The question is now, if there is a difference in performance between using
counter > 0 and counter != 0?
I suspect there would be, does anyone know specifics about this.
To measure is to know.
Do you think that what will solve your problem! :D
if(x >= 0)
00CA1011 cmp dword ptr [esp],0
00CA1015 jl main+2Ch (0CA102Ch) <----
...
if(x != 0)
00CA1026 cmp dword ptr [esp],0
00CA102A je main+3Bh (0CA103Bh) <----
In programming, the following statement is the sign designating the road to Hell:
I've been working on a piece of code recently where performance is very important
Write your code in the cleanest, most easy to understand way. Period.
Once that is done, you can measure its runtime. If it takes too long, measure the bottlenecks, and speed up the biggest ones. Keep doing that until it is fast enough.
The list of projects that failed or suffered catastrophic loss due to a misguided emphasis on blind optimization is large and tragic. Don't join them.
I think you're spending time optimizing the wrong thing. "costly other stuff here", "do stuff" and "do more stuff" are more important to look at. That is where you'll make the big performance improvements I bet.
There will be a huge difference if the counter starts with a negative number. Otherwise, on every platform I'm familiar with, there won't be a difference.
Is there a difference between counter > 0 and counter != 0? It depends on the platform.
A very common type of CPU are those from Intel we have in our PC's. Both comparisons will map to a single instruction on that CPU and I assume they will execute at the same speed. However, to be certain you will have to perform your own benchmark.
As Jim said, when in doubt see for yourself :
#include <boost/date_time/posix_time/posix_time.hpp>
#include <iostream>
using namespace boost::posix_time;
using namespace std;
void main()
{
ptime Before = microsec_clock::universal_time(); // UTC NOW
// do stuff here
ptime After = microsec_clock::universal_time(); // UTC NOW
time_duration delta_t = After - Before; // How much time has passed?
cout << delta_t.total_seconds() << endl; // how much seconds total?
cout << delta_t.fractional_seconds() << endl; // how much microseconds total?
}
Here's a pretty nifty way of measuring time. Hope that helps.
OK, you can measure this, sure. However, these sorts of comparisons are so fast that you are probably going to see more variation based on processor swapping and scheduling then on this single line of code.
This smells of unnecessary, and premature, optimization. Right your program, optimize what you see. If you need more, profile, and then go from there.
I would add that the overwhelming performance aspects of this code on modern cpus will be dominated not by the comparison instruction but whether the comparison is well predicted since any mis-predict will waste many more cycles than any integral operation.
As such loop unrolling will probably be the biggest winner but measure, measure, measure.
Thinking that the type of comparison is going to make a difference, without knowing it, is the definition of guessing.
Don't guess.
In general, they should be equivalent (both are usually implemented in single-cycle instructions/micro-ops). Your compiler may do some strange special-case optimization that is difficult to reason about from the source level, which may make either one slightly faster. Also, equality testing is more energy-efficient than inequality testing (>), though the system-level effect is so small as to not merit discussion.

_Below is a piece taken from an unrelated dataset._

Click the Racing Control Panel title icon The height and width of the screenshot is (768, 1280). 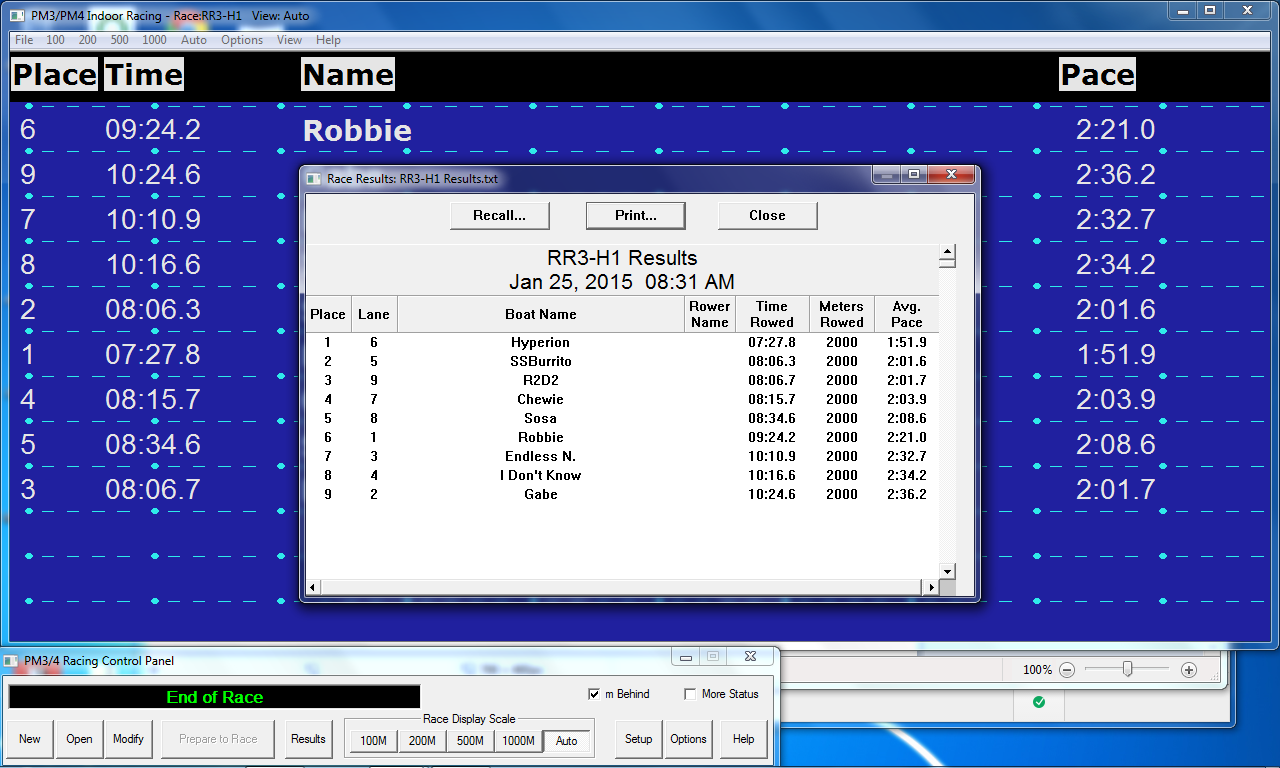11,660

There may be no difference. You could try examining the assembly output for each.
That being said, the only way to tell if any difference is significant is to try it both ways and measure. I'd bet that the change makes no difference whatsoever with optimizations on.
Assuming you are developing for the x86 architecture, when you look at the assembly output it will come down to jns vs jne. jns will check the sign flag and jne will check the zero flag. Both operations, should as far as I know, be equally costly.
Clearly the solution is to use the correct data type.
Make counter an unsigned int. Then it can't be less than zero. Your compiler will obviously know this and be forced to choose the optimal solution.
Or you could just measure it.
You could also think about how it would be implemented...(here we go on a tangent)...
less than zero: the sign bit would be set, so need to check 1 bit
equal to zero : the whole value would be zero, so need to check all the bits
Of course, computers are funny things, and it may take longer to check a single bit than the whole value (however many bytes it is on your platform).
You could just measure it...
And you could find out that one it more optimal than another (under the conditions you measured it). But your program will still run like a dog because you spent all your time optimising the wrong part of your code.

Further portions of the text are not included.